- **Task brief**
Write down exactly the lines from the one with "Instagram (550, 2416)" to the end of the data, first and last included, and no others.

• • • •

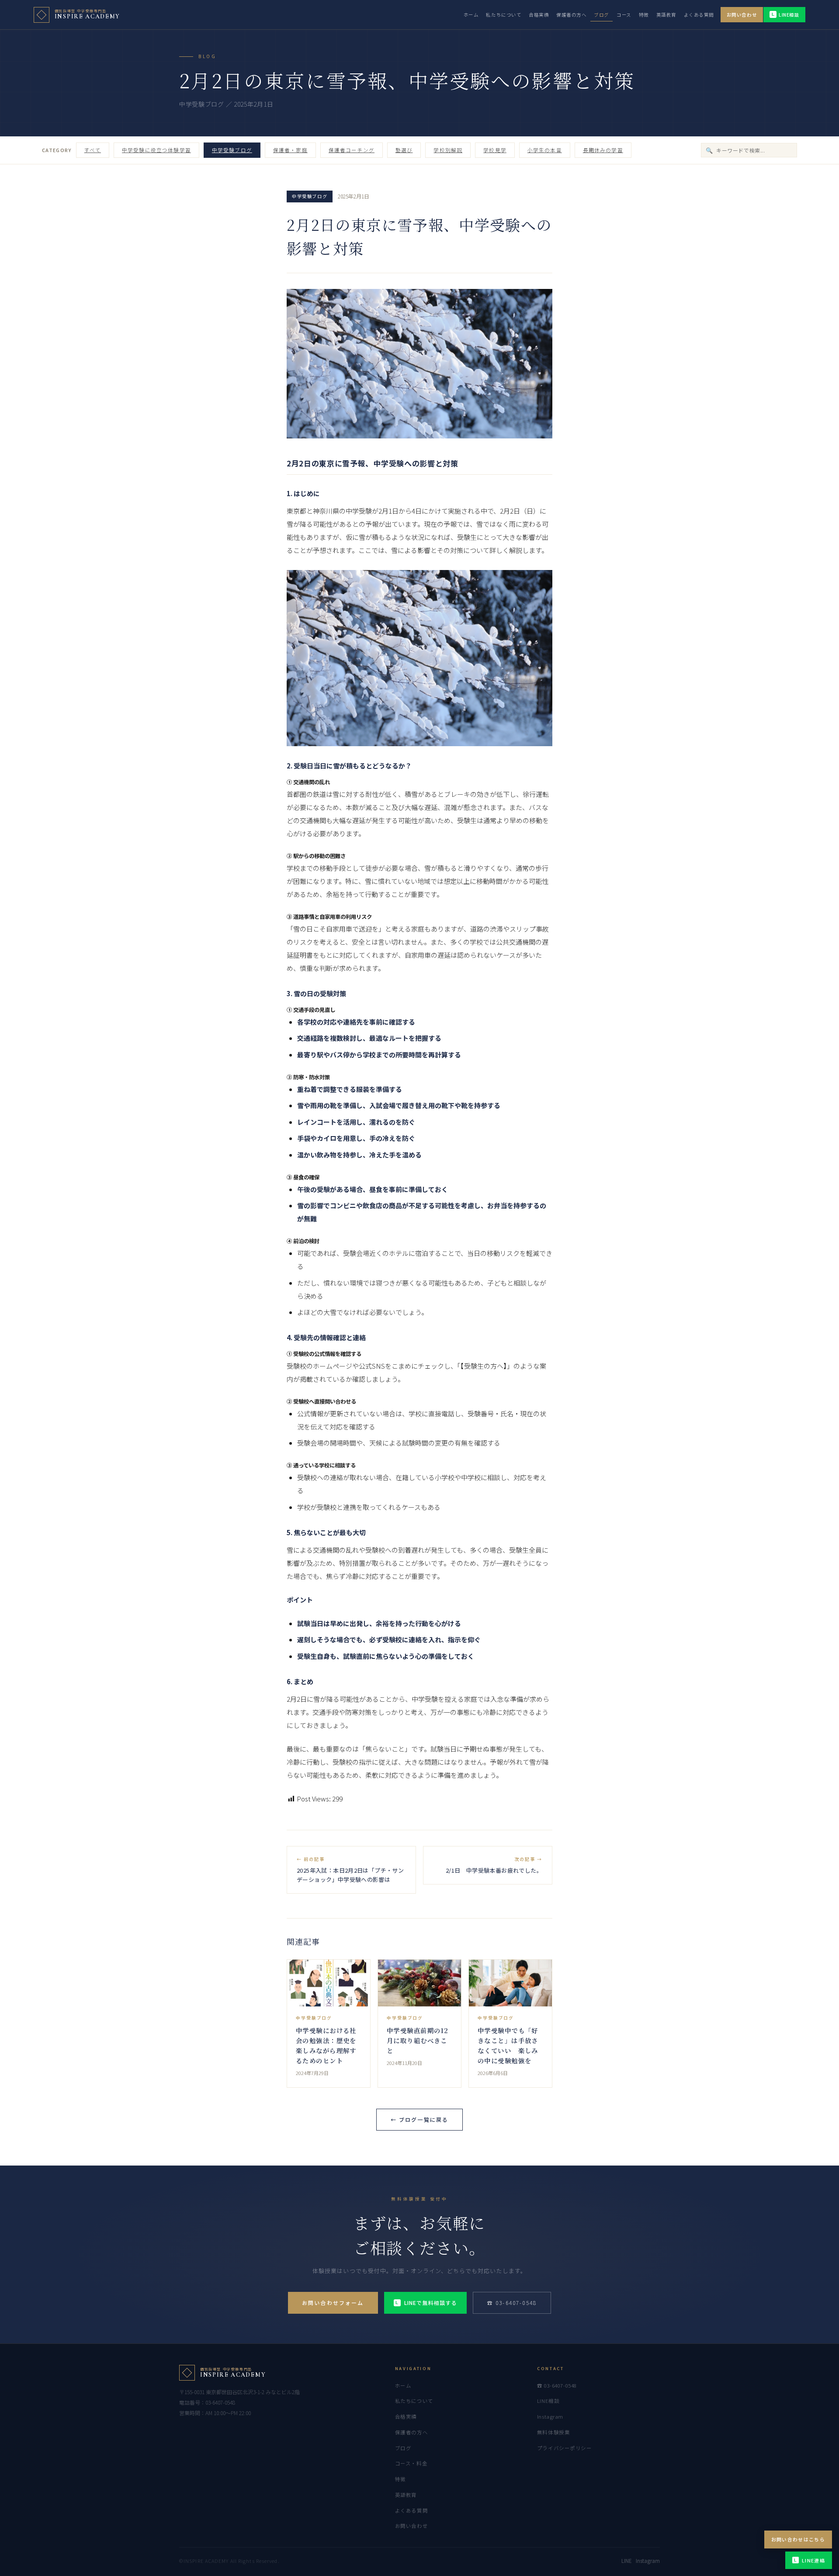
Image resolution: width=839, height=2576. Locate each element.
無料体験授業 (553, 2432)
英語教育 (666, 14)
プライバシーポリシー (564, 2447)
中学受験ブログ (232, 149)
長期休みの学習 (603, 149)
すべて (92, 149)
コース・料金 (411, 2463)
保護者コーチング (351, 149)
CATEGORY (57, 149)
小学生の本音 (544, 149)
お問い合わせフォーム (333, 2302)
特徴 (644, 14)
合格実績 (539, 14)
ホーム (471, 14)
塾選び (404, 149)
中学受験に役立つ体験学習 (156, 149)
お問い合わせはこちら (798, 2539)
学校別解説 (447, 149)
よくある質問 (699, 14)
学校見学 (494, 149)
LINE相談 (785, 14)
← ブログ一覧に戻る (420, 2119)
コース (624, 14)
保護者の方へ (571, 14)
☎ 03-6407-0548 (512, 2302)
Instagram (550, 2416)
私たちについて (503, 14)
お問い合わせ (742, 14)
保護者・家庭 (290, 149)
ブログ (601, 14)
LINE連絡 (809, 2560)
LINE (626, 2560)
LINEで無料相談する (426, 2302)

• • • •

- **Task answer**
Instagram (550, 2416)
私たちについて (503, 14)
お問い合わせ (742, 14)
保護者・家庭 (290, 149)
ブログ (601, 14)
LINE連絡 (809, 2560)
LINE (626, 2560)
LINEで無料相談する (426, 2302)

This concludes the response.